Un nuevo episodio de alta tensión se registró este lunes en el estratégico estrecho de Ormuz, donde fuerzas iraníes realizaron maniobras militares cerca de embarcaciones de Estados Unidos, en medio de un escenario regional marcado por el conflicto y la presión sobre rutas energéticas.
Maniobras militares en zona crítica
Según reportes de medios estatales de Irán, su marina lanzó misiles de crucero, cohetes y drones de combate en las cercanías de destructores estadounidenses que operaban en la zona.
Las autoridades iraníes describieron la acción como un “disparo de advertencia”, señalando que las embarcaciones extranjeras habrían ignorado señales iniciales emitidas por sus fuerzas.
Presencia militar de EE. UU.
El movimiento ocurre poco después de que el Mando Central de Estados Unidos confirmara el despliegue de destructores en el Golfo, como parte de una operación destinada a facilitar la salida de buques comerciales afectados por las restricciones en la vía marítima.

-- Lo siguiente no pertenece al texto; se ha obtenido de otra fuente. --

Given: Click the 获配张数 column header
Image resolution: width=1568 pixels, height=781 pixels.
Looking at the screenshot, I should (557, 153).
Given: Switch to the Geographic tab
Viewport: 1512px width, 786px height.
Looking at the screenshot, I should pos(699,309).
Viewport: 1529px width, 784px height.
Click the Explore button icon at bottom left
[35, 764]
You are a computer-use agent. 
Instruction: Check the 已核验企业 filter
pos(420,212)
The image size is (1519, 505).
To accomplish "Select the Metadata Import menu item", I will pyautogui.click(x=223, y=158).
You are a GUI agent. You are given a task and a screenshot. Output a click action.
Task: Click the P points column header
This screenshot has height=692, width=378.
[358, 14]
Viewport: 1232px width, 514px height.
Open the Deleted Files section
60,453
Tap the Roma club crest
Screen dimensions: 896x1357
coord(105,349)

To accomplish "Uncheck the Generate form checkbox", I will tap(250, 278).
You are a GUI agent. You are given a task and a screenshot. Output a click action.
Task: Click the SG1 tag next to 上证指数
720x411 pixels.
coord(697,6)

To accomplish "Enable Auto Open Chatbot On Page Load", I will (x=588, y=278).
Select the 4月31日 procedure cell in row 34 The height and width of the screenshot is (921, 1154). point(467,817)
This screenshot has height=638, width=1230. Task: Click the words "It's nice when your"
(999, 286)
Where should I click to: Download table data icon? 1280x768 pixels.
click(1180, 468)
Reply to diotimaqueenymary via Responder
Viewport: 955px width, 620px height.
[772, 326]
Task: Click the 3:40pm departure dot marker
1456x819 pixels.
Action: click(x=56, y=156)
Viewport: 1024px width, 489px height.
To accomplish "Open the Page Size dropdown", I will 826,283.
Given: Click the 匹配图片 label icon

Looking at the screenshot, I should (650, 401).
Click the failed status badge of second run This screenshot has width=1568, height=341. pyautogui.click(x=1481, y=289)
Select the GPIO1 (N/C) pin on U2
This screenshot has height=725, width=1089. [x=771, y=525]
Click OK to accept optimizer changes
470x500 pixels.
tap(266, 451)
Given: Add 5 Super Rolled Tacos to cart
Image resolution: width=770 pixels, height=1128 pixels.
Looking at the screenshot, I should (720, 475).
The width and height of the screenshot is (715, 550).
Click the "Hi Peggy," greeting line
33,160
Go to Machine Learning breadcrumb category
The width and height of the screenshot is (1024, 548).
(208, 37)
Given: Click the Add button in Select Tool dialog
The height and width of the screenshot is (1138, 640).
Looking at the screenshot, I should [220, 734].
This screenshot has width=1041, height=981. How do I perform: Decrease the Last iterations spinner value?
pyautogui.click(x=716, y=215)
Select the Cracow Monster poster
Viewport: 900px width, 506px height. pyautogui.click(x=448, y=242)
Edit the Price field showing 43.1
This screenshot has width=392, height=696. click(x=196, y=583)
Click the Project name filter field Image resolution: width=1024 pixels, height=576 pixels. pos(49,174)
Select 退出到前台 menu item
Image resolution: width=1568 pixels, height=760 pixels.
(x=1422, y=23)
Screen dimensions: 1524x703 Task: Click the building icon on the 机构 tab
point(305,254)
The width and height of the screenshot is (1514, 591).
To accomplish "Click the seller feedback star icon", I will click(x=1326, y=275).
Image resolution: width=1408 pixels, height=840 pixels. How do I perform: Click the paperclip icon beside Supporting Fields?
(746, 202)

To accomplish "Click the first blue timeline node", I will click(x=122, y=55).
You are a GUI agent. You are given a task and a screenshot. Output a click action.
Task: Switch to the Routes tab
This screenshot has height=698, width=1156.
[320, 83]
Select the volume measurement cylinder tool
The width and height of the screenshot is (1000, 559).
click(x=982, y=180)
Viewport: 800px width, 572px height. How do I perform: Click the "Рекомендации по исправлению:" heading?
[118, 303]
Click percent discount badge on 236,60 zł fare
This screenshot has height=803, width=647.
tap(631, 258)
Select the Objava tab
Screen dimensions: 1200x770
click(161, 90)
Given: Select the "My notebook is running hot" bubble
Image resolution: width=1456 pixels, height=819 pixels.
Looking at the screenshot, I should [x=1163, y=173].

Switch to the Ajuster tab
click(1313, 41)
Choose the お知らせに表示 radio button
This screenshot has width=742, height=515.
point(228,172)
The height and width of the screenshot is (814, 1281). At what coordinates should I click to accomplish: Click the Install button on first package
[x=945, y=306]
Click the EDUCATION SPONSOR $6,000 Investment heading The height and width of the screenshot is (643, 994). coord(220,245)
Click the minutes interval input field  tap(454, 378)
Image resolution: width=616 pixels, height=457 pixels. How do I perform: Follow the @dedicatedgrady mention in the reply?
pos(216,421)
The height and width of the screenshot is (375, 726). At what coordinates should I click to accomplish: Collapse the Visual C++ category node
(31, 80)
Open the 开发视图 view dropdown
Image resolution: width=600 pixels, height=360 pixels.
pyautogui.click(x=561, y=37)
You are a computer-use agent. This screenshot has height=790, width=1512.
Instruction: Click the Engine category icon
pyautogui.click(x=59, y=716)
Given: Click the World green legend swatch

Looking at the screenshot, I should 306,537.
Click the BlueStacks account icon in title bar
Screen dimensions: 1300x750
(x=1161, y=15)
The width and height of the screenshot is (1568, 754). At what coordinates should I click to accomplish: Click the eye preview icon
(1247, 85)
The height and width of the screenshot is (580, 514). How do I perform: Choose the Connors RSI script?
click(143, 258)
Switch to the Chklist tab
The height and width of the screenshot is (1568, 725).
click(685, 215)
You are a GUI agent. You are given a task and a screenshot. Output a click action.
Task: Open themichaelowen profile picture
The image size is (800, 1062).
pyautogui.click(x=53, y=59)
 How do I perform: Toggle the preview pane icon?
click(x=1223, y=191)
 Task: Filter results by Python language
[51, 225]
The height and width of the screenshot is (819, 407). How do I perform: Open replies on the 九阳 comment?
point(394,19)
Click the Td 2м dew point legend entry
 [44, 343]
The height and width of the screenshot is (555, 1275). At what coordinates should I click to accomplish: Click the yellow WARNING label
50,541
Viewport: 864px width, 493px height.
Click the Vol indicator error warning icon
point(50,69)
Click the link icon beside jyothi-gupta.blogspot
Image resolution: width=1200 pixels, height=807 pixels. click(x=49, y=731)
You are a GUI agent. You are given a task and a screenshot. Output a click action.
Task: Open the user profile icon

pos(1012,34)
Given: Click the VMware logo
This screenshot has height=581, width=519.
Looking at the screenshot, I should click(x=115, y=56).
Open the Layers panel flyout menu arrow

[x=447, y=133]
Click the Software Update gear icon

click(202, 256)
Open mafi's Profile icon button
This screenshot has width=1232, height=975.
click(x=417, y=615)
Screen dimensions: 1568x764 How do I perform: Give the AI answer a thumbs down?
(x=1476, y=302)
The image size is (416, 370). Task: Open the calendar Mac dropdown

Este despliegue responde a la estrategia impulsada por el presidente Donald Trump, quien anunció medidas para garantizar la navegación en la zona.
Un punto clave para el comercio global
El estrecho de Ormuz es considerado uno de los corredores marítimos más sensibles del mundo, ya que conecta el Golfo Pérsico con el océano Índico y canaliza una parte significativa del petróleo que abastece a la economía global.
Cualquier incidente en esta zona suele tener repercusiones inmediatas en los mercados energéticos y en la seguridad internacional.
Contexto de creciente presión
Las maniobras militares se producen en un contexto de tensiones acumuladas entre Washington y Teherán, con episodios recientes que incluyen bloqueos, sanciones y enfrentamientos indirectos en la región.
La cercanía entre fuerzas militares de ambos países en un espacio tan reducido eleva el riesgo de incidentes mayores, en una zona donde el equilibrio depende de decisiones tácticas que se desarrollan prácticamente en tiempo real.